* _Work instructions_:
Return the data word for word, starting at the line that contains "Given: Click the" and ending at the last line of the data, including both. Leave the pictures out.

* _Excerpted data_:
--- BEGIN ---
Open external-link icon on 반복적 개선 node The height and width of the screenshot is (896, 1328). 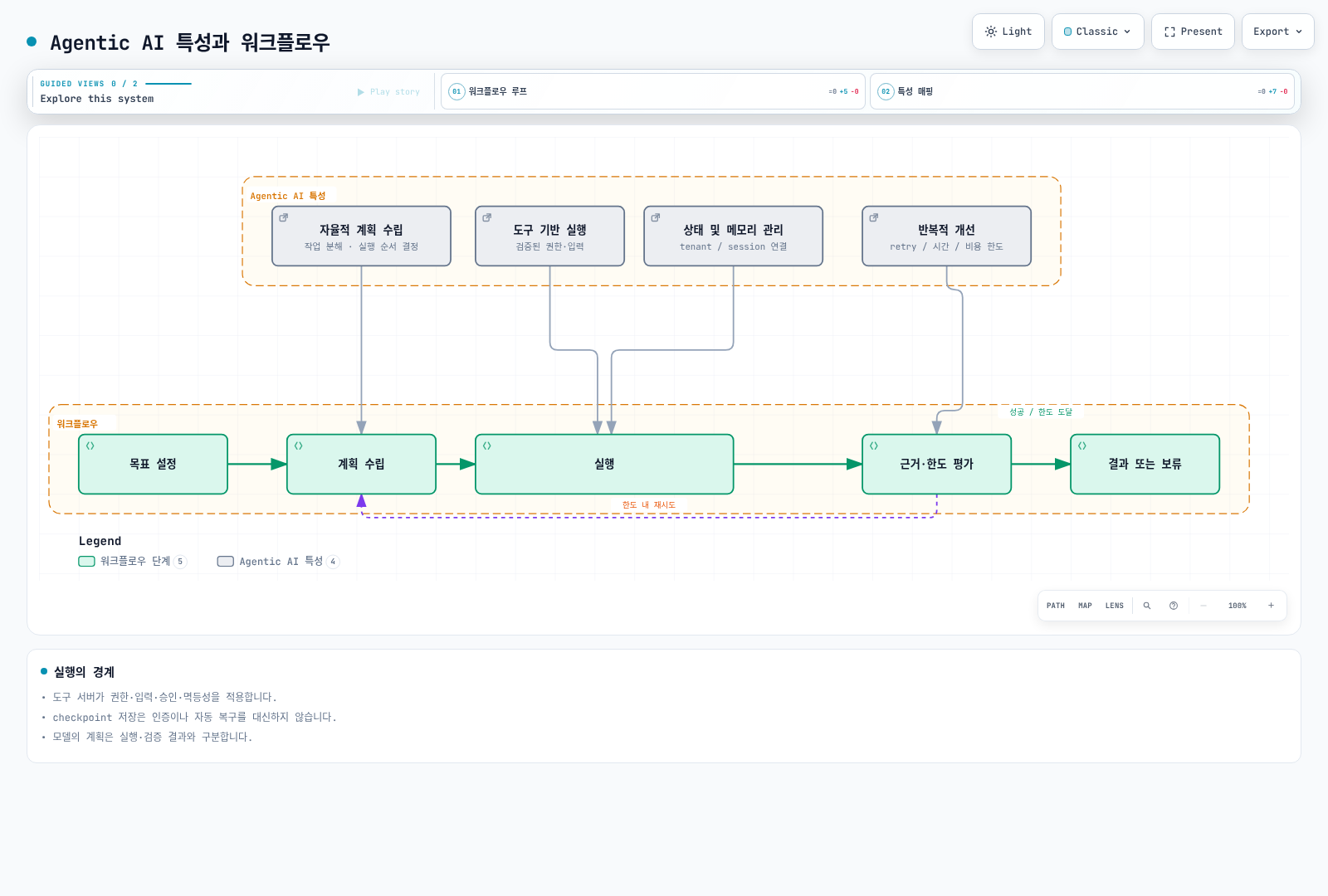click(874, 217)
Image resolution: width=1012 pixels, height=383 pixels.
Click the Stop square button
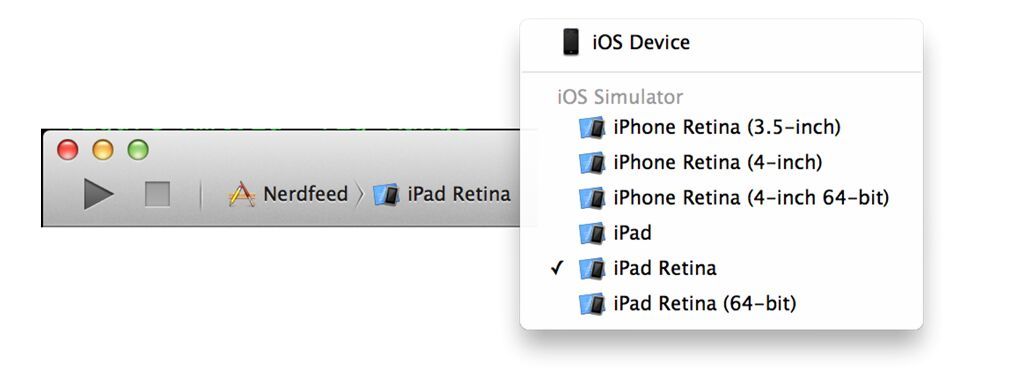[157, 194]
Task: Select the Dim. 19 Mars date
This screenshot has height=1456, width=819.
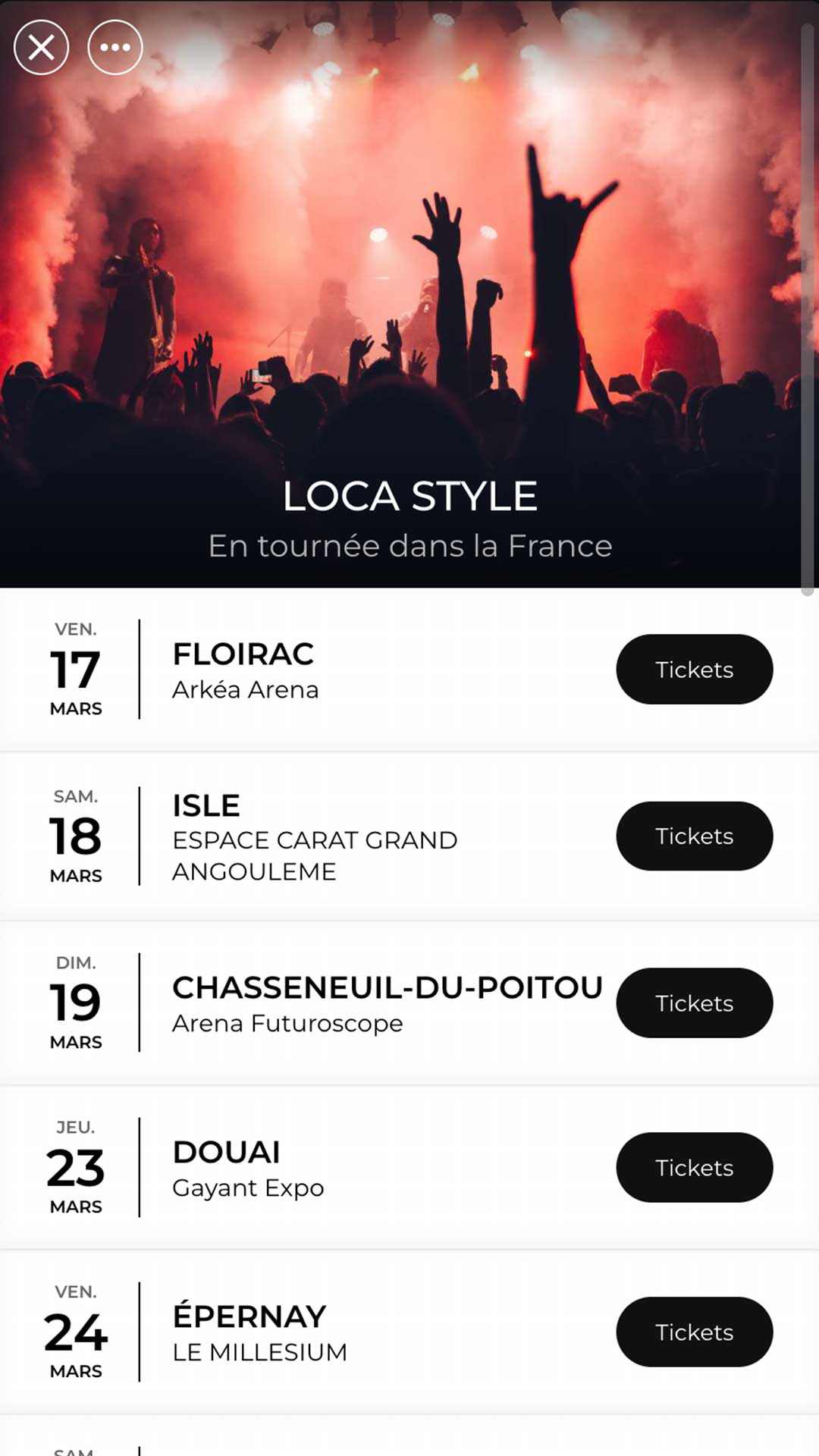Action: pos(76,1003)
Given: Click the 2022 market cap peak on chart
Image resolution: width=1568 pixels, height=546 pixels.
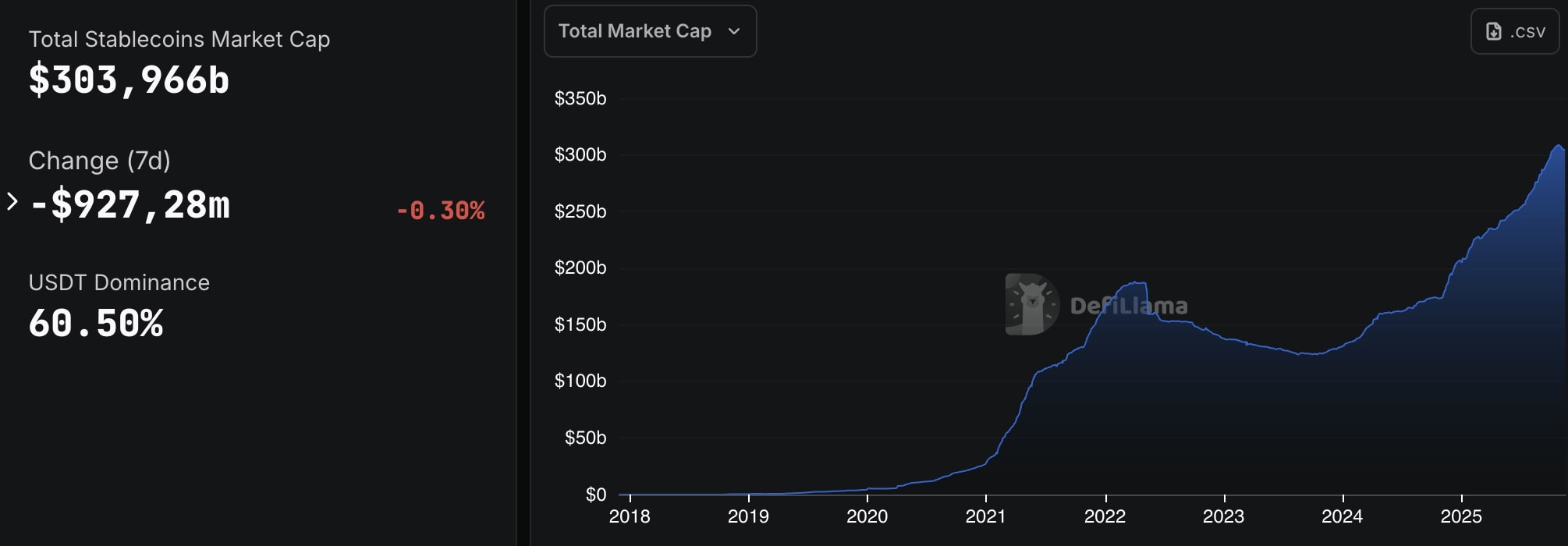Looking at the screenshot, I should (1135, 282).
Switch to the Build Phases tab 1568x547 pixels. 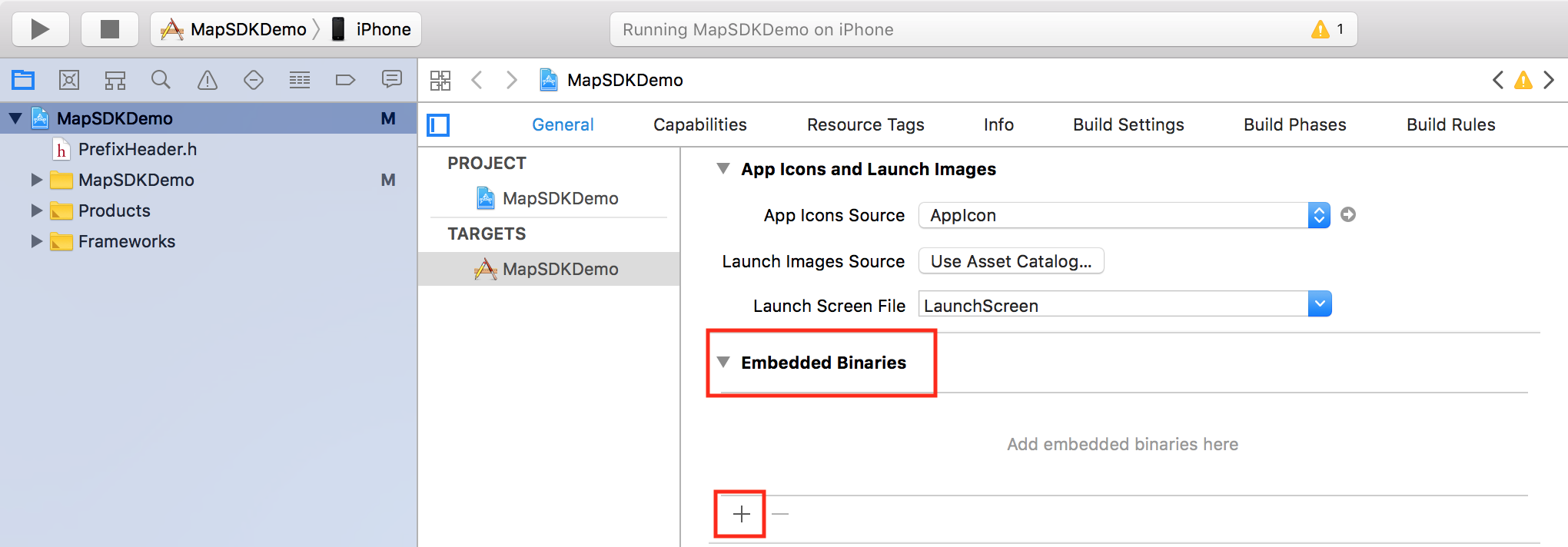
--- END ---
* _Response to this task_:
Given: Click the 2022 market cap peak on chart
Image resolution: width=1568 pixels, height=546 pixels.
Looking at the screenshot, I should (1135, 282).
Switch to the Build Phases tab 1568x547 pixels. 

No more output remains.